Stored data →
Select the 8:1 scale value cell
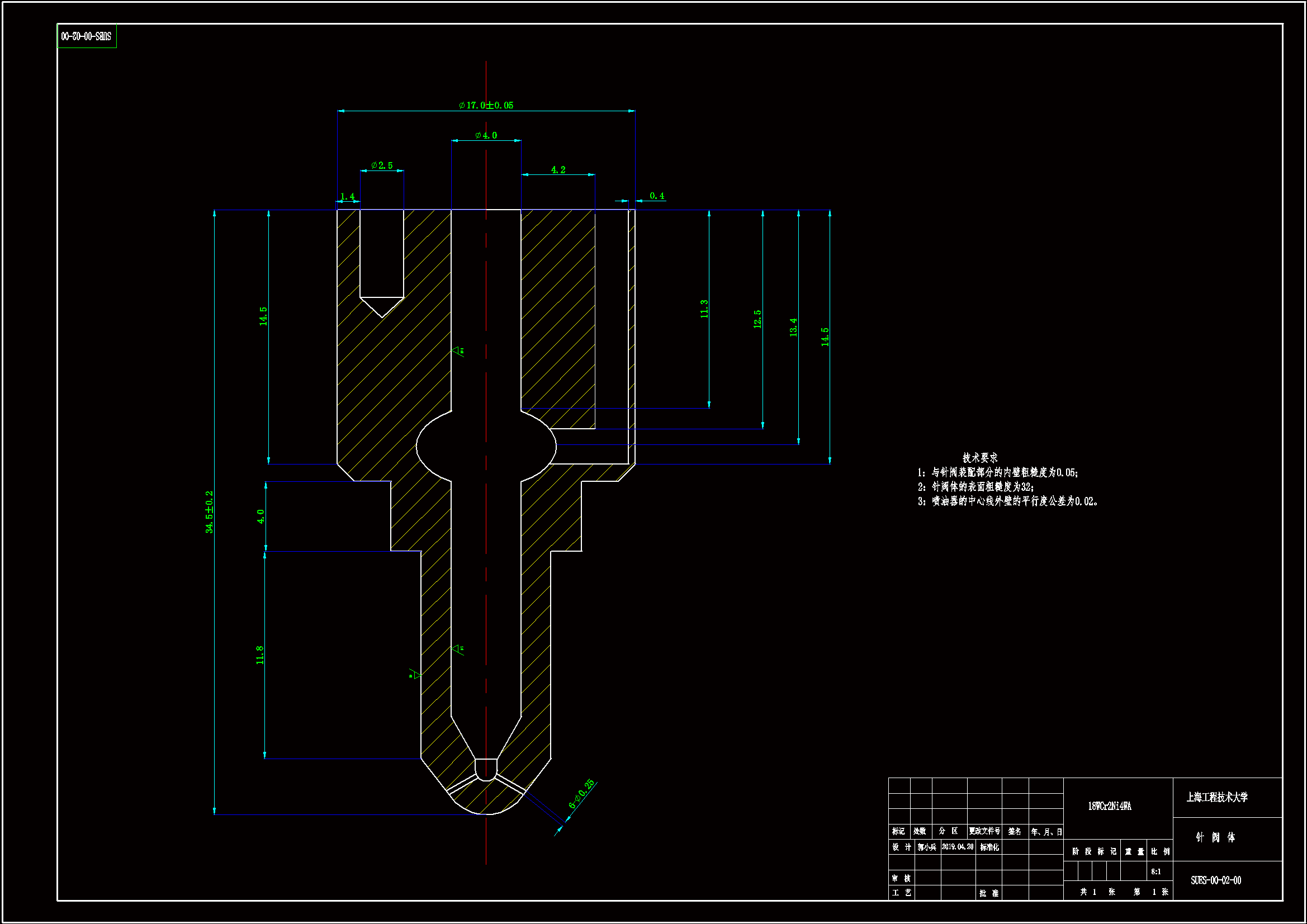This screenshot has width=1307, height=924. coord(1156,871)
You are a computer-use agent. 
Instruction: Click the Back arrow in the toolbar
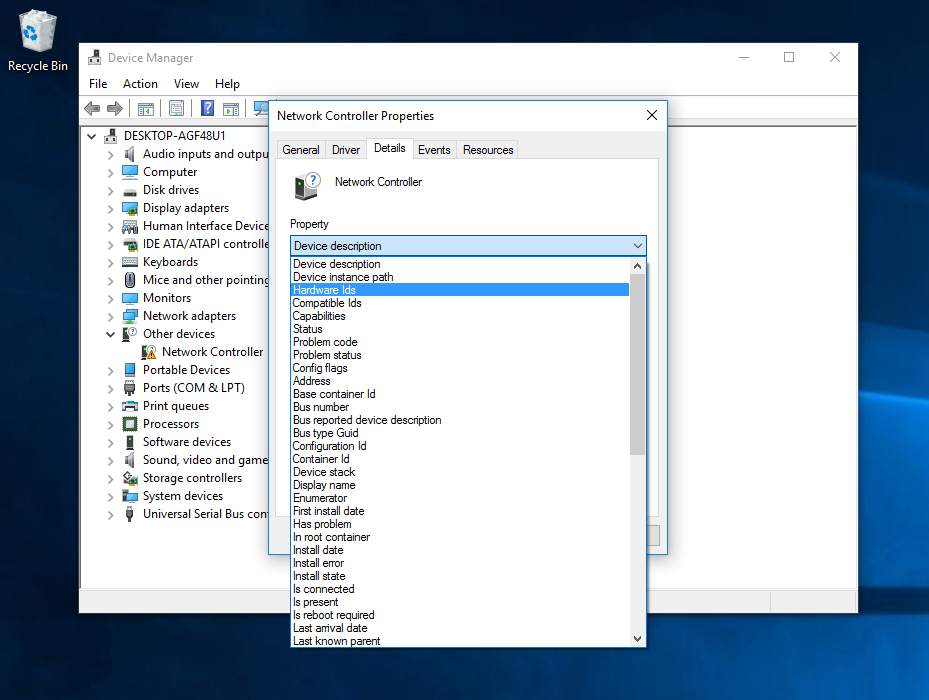(x=92, y=108)
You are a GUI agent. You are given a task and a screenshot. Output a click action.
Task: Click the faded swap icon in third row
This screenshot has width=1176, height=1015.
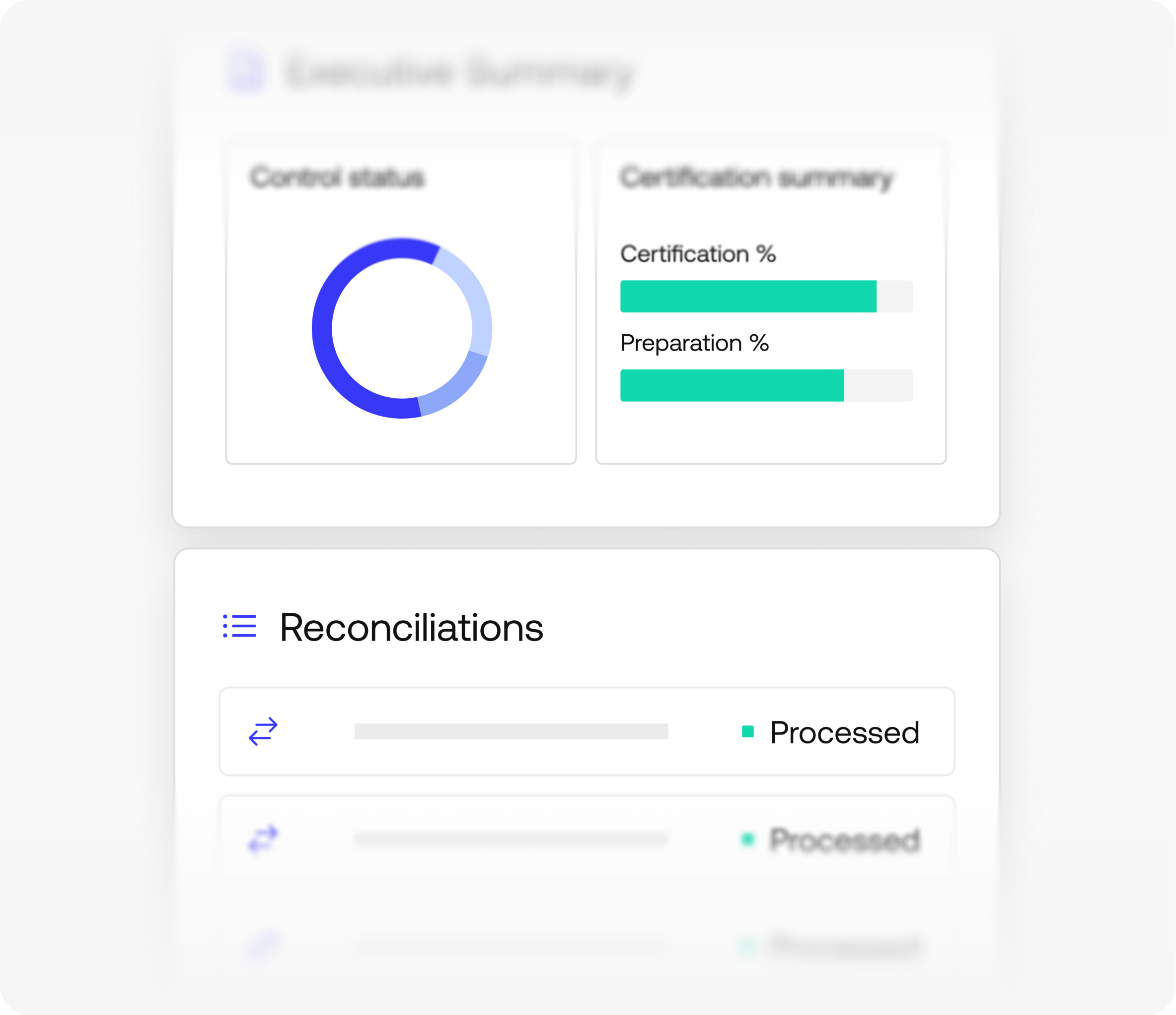point(263,943)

Given instruction →
Copy the material above word for word, leaving out the pictures.

Completed task →
Select the 8:1 scale value cell
This screenshot has width=1307, height=924. coord(1156,871)
You are a computer-use agent. 
Instruction: Click the Back arrow in the toolbar
(x=92, y=108)
You are a GUI agent. You are given a task and a screenshot. Output a click action.
Task: Click the faded swap icon in third row
This screenshot has width=1176, height=1015.
point(263,943)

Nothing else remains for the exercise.